TFLOPS in AI Hardware
Representative peak figures (FP16/BF16, dense):
- NVIDIA H100 SXM: ~1,979 TFLOPS (FP8: ~3,958 TFLOPS)
- NVIDIA A100 80GB: ~312 TFLOPS (TF32 Tensor Core)
- Google TPU v4: ~275 TFLOPS (BF16)
- AMD MI300X: ~1,307 TFLOPS (FP16)
- Apple M4 Max: ~273 TOPS (INT8, Neural Engine)
TFLOPS and Training Cost
The computational cost of training a neural network is often estimated using the formula:
C ≈ 6 × N × D
where C is total FLOPs, N is the number of model parameters, and D is the number of training tokens (Chinchilla scaling). Dividing C by the hardware's achieved TFLOPS (after accounting for hardware utilization, or MFU) gives an estimate of training time.

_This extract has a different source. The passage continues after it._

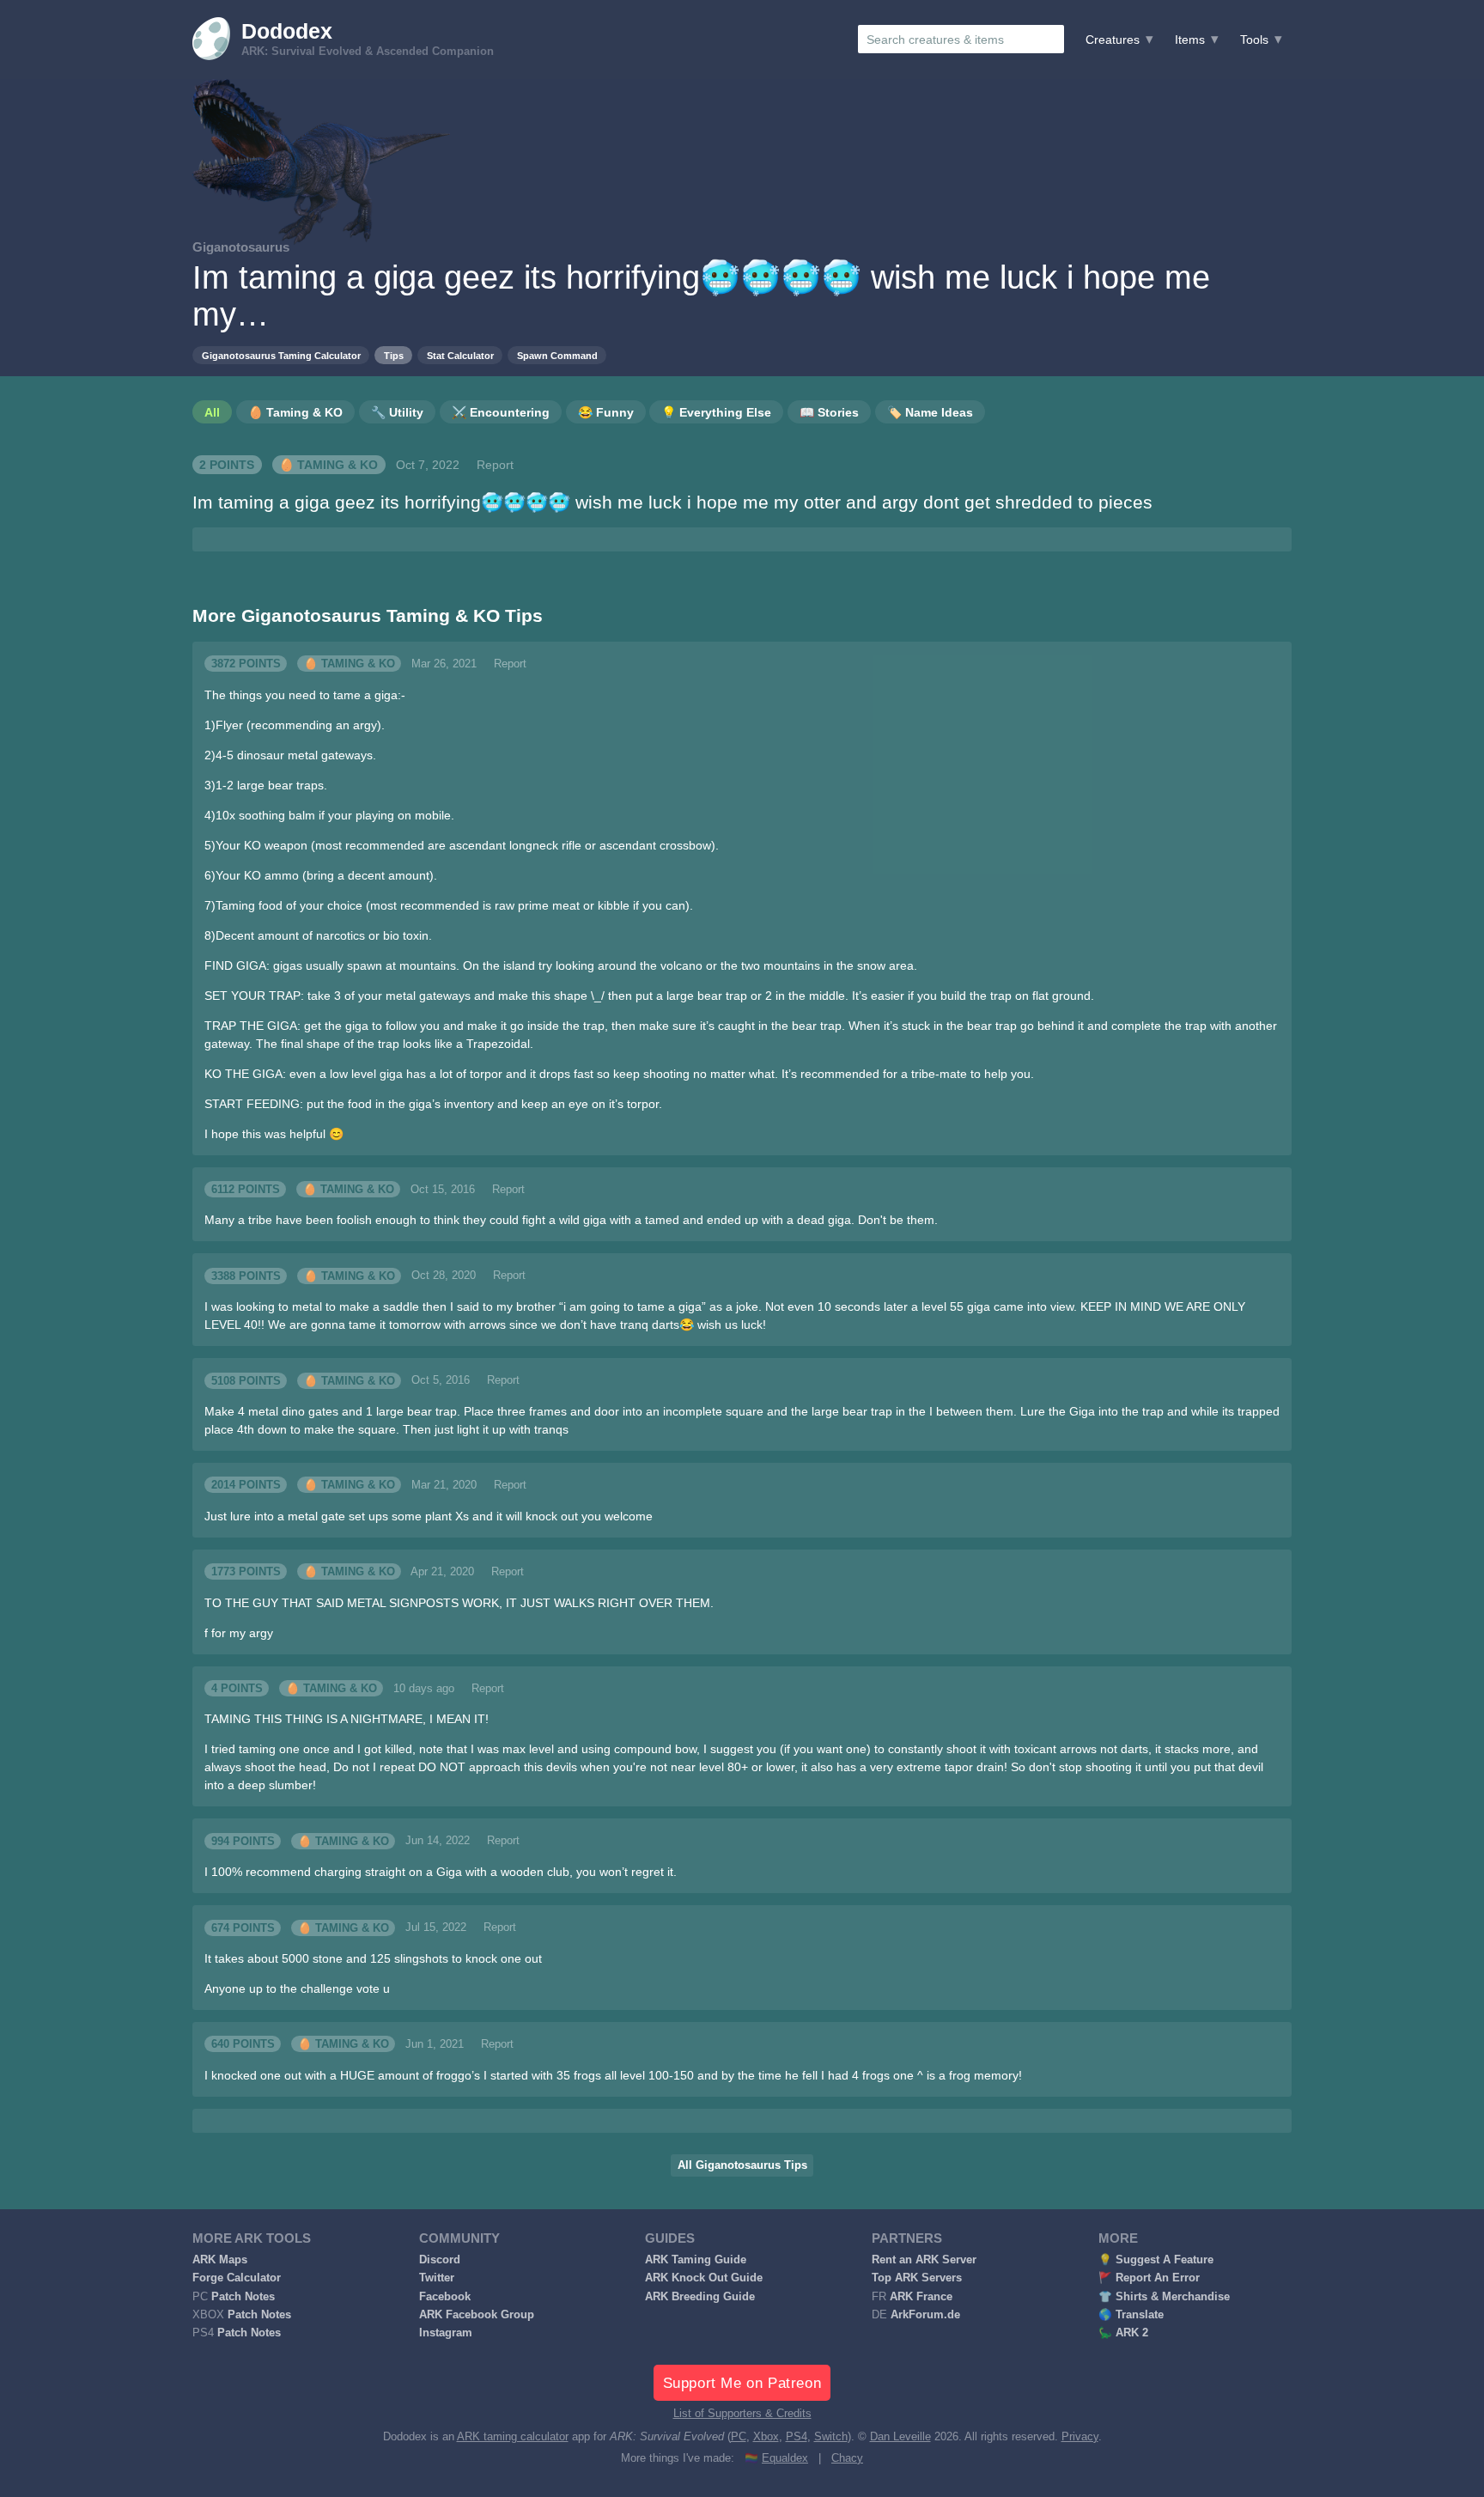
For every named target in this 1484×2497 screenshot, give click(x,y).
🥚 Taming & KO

For example, training a 70B parameter model on 1.4T tokens requires roughly 5.9 × 10²³ FLOPs (~590 zettaFLOPs). At 50% MFU on a cluster of 1,024 H100s each delivering 1,979 TFLOPS, training would take approximately 29 days.
TFLOPS vs. Real-World Performance
Peak TFLOPS figures are theoretical maximums rarely achieved in practice. Key gaps include:
- Memory bandwidth bottleneck: Many operations are memory-bound, not compute-bound.
- Operator fusion and kernel efficiency: Unoptimized kernels may use <30% of peak TFLOPS.
- Communication overhead: In multi-GPU training, all-reduce operations consume wall-clock time not counted in compute.
- Batch size effects: Small batch sizes reduce tensor core utilization.
Model FLOP Utilization (MFU) and Hardware FLOP Utilization (HFU) are metrics that track the fraction of peak TFLOPS actually used, and are more informative than raw TFLOPS for benchmarking.
Teraflops vs. Tokens per Second
For inference workloads, tokens per second is often a more practical metric than TFLOPS because it directly reflects user-facing latency and throughput. However, TFLOPS remain essential for capacity planning and for comparing hardware before deployment.
Teraflops are the lingua franca of AI hardware comparison, but interpreting them correctly requires attention to precision format, sparsity assumptions, and the gap between peak and sustained throughput in real workloads.